President Donald Trump confirmed last week that new import taxes of 25% on cars and car parts entering the US will apply to the UK, with a 10% blanket tariff also applied to all US imports from the UK.
Some eight million cars were imported to the US last year, equating to $240 billion (£185bn) in trade and approximately half of overall sales.
Mexico is the largest supplier of cars to the US, followed by South Korea, Japan, Canada and Germany.
For the UK, the US is the second largest car export market after the EU.
In a 12-month period up to the end of the third quarter of 2024, the trade was worth £8.3bn, according to the UK trade department.

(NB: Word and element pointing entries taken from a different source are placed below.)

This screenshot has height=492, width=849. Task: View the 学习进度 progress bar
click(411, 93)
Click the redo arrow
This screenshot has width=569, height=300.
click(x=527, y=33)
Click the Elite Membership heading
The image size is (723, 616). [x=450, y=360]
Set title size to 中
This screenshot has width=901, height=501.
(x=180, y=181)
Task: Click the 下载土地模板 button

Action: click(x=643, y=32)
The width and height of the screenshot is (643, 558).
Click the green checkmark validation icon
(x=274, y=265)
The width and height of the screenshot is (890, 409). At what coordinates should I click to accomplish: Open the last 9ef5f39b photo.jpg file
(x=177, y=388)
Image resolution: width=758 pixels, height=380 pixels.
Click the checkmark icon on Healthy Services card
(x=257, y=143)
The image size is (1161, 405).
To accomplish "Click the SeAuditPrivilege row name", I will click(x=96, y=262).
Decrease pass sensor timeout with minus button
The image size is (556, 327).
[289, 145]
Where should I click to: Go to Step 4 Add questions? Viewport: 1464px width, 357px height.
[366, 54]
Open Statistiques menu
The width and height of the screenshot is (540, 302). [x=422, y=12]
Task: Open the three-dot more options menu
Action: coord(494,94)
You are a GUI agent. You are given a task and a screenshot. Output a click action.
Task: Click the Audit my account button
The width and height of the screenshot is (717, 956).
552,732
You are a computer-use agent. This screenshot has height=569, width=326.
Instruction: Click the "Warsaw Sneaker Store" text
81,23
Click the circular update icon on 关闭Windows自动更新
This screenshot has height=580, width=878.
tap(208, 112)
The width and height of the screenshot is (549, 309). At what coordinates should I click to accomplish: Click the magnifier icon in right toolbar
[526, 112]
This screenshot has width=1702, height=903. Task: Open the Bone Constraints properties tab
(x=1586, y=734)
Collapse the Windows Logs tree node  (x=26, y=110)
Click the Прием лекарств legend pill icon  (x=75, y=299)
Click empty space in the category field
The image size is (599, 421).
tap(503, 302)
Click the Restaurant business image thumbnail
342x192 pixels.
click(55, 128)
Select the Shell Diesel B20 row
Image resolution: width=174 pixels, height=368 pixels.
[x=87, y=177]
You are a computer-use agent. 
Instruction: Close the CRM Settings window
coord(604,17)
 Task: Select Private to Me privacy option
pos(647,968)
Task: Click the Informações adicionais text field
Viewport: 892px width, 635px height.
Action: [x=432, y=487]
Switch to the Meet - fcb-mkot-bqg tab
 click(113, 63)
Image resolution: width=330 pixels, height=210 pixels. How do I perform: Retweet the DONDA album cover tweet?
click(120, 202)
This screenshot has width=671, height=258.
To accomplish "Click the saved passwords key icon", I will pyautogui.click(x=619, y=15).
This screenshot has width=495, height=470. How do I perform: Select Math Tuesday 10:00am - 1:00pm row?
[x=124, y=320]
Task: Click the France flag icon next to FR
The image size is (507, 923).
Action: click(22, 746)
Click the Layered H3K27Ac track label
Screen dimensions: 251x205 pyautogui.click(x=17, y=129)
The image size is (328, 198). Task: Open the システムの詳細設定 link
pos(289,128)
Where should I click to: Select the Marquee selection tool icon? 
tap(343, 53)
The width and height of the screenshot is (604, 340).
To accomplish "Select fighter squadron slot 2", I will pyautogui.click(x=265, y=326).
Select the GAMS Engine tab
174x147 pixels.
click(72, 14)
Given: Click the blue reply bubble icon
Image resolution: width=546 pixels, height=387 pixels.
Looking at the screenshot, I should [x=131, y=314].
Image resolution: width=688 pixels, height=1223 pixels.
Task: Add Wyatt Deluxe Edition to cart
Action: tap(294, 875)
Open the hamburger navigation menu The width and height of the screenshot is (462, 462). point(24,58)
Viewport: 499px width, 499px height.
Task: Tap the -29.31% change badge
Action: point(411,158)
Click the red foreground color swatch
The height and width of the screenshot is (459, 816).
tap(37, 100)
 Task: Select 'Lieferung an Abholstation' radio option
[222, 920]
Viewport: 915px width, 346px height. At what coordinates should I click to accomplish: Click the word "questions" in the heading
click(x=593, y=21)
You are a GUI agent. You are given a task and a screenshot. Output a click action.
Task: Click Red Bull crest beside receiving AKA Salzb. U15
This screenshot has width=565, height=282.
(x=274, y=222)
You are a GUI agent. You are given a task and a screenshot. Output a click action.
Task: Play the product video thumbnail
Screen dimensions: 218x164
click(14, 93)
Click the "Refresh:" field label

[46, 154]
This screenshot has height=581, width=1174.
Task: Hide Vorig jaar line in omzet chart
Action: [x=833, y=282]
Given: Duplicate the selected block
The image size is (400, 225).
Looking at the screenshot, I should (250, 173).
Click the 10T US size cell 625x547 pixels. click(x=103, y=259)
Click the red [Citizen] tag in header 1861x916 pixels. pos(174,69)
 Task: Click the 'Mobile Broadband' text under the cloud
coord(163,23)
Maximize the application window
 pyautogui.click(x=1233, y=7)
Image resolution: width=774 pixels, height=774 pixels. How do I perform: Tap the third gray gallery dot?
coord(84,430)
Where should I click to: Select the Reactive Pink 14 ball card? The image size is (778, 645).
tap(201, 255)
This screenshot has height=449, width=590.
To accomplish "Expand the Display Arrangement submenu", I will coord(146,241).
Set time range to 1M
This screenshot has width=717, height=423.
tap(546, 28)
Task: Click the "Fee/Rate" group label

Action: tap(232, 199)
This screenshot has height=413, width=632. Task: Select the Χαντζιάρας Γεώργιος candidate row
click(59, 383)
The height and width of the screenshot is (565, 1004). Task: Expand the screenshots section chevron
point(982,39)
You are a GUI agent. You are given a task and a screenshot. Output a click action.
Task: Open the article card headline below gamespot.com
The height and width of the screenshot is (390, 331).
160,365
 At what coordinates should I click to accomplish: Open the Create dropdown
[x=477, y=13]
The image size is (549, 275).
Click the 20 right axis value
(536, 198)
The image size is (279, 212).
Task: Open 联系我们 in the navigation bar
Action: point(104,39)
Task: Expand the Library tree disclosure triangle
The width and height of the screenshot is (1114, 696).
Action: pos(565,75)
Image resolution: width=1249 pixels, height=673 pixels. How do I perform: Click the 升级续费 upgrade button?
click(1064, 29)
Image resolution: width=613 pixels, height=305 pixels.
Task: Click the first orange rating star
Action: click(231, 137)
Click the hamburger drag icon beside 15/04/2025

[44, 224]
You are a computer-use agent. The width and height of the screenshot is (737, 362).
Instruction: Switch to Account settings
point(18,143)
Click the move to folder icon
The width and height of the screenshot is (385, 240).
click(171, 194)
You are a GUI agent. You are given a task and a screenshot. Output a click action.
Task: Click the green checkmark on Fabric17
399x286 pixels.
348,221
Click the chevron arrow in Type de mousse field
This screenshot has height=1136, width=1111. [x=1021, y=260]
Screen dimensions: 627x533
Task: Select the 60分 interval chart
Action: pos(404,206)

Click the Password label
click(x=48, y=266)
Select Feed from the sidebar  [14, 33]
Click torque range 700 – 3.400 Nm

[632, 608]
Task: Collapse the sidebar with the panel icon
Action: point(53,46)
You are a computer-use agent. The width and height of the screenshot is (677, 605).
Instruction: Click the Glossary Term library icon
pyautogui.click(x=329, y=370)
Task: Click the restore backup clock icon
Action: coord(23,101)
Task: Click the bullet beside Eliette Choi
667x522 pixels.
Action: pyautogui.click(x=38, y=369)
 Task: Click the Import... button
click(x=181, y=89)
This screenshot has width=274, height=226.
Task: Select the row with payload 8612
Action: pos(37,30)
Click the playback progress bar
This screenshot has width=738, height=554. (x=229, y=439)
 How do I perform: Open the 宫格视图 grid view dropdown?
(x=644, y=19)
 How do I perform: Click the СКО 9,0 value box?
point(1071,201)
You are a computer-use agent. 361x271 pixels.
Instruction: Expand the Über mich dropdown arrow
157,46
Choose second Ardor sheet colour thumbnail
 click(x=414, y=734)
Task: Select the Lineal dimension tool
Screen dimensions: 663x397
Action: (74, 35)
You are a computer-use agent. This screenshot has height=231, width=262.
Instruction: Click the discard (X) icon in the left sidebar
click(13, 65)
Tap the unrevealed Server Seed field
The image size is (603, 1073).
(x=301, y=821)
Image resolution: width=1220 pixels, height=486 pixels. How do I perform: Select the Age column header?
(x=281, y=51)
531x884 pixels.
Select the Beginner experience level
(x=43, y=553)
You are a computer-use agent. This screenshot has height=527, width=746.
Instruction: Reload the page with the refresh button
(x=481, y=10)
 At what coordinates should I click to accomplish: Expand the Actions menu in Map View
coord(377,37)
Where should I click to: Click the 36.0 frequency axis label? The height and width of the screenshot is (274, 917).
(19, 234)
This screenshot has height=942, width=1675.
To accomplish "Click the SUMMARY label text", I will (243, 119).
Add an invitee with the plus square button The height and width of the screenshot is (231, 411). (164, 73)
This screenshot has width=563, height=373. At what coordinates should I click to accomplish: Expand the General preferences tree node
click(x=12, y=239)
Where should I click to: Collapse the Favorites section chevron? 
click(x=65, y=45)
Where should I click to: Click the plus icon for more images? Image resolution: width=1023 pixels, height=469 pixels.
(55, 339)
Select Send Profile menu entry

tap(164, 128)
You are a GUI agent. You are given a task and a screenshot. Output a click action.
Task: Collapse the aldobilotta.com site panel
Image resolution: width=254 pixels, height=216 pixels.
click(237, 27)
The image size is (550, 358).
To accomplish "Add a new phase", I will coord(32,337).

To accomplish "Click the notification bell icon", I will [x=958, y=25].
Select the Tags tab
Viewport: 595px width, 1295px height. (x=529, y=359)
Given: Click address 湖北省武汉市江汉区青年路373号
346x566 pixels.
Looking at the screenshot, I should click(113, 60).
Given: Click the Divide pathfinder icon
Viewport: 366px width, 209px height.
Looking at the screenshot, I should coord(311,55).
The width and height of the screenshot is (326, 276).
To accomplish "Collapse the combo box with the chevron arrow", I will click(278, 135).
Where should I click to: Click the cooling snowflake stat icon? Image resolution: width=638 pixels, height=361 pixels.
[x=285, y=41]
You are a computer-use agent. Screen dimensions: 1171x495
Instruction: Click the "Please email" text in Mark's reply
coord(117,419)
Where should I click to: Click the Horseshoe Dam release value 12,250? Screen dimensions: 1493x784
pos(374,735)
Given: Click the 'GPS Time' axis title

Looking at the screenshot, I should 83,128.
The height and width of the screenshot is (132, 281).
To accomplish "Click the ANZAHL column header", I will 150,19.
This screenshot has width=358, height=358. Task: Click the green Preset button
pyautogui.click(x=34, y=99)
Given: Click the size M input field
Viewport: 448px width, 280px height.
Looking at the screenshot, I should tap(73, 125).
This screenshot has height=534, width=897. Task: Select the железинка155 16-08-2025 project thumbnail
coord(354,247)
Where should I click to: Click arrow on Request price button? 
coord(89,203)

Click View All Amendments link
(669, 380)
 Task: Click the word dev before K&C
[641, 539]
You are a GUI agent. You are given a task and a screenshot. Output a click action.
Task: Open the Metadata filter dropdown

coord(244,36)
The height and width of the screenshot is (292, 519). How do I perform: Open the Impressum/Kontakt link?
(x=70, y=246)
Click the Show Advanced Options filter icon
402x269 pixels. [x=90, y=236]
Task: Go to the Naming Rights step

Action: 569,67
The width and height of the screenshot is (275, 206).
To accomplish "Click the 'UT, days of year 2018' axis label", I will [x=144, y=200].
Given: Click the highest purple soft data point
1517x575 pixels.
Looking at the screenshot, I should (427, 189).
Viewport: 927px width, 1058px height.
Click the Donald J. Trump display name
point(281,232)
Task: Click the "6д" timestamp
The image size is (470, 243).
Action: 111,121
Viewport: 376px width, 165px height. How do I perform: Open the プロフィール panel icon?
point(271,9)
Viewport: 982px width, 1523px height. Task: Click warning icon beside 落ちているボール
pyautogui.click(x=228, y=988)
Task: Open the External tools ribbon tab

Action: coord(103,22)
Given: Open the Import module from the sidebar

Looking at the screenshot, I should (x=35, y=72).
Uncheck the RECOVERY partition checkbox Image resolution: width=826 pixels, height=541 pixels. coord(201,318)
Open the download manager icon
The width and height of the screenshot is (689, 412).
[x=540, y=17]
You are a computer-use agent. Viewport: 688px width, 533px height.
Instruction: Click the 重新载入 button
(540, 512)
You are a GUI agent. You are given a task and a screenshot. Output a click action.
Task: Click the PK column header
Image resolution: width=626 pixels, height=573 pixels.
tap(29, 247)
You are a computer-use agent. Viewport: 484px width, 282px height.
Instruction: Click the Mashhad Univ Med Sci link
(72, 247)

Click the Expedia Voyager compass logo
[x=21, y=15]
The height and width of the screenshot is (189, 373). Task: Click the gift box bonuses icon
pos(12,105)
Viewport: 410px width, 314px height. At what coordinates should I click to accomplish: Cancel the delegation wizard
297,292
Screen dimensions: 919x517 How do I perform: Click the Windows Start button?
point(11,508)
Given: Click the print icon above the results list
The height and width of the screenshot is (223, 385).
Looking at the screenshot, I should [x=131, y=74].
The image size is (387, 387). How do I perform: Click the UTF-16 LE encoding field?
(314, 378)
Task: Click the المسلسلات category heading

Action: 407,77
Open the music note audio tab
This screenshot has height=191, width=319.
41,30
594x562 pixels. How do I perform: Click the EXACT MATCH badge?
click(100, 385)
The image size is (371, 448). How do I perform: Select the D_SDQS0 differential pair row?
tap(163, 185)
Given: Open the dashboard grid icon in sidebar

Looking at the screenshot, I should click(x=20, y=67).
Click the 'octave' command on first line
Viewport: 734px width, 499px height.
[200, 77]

In a statement, JLR said: “As we work to address the new trading terms with our business partners, we are taking some short-term actions, including a shipment pause in April, as we develop our mid- to longer-term plans.”
A report from the Institute for Public Policy Research (IPPR), published last week, suggests that the imposition of tariffs will put extreme pressure on the UK car manufacturing industry, threatening jobs and economic growth.
More than 25,000 direct jobs in the car manufacturing industry could be at risk, it says, as exports to America are predicted to fall, with UK employees at Jaguar Land Rover and the Cowley Mini factory seen as some of the most exposed.
Pranesh Narayanan, research fellow at IPPR, explained: “Trump’s tariffs have huge potential to completely destabilise the UK car manufacturing industry, affecting tens of thousands of jobs and putting the government’s growth plans at jeopardy.
“However, as one door closes another one opens. There is huge untapped potential in manufacturing green planes, trains and automobiles and selling them at home and abroad.
“If the Government use the upcoming industrial strategy to drive investment in these sectors, this could be the spark that leads to thousands of new consumers to start buying British and buying green.”
Nissan is thinking about moving some of its production of US-bound vehicles from Japan to the US as early as this summer, financial newspaper Nikkei has reported.
It said last week that it would keep two production shifts at its plant in Tennessee, after announcing plans to scale back operations there in January.
Meanwhile, carmaker Stellantis has said it will temporarily shut down its assembly plant in Windsor, a Canadian city on the US border, due to the new tariffs.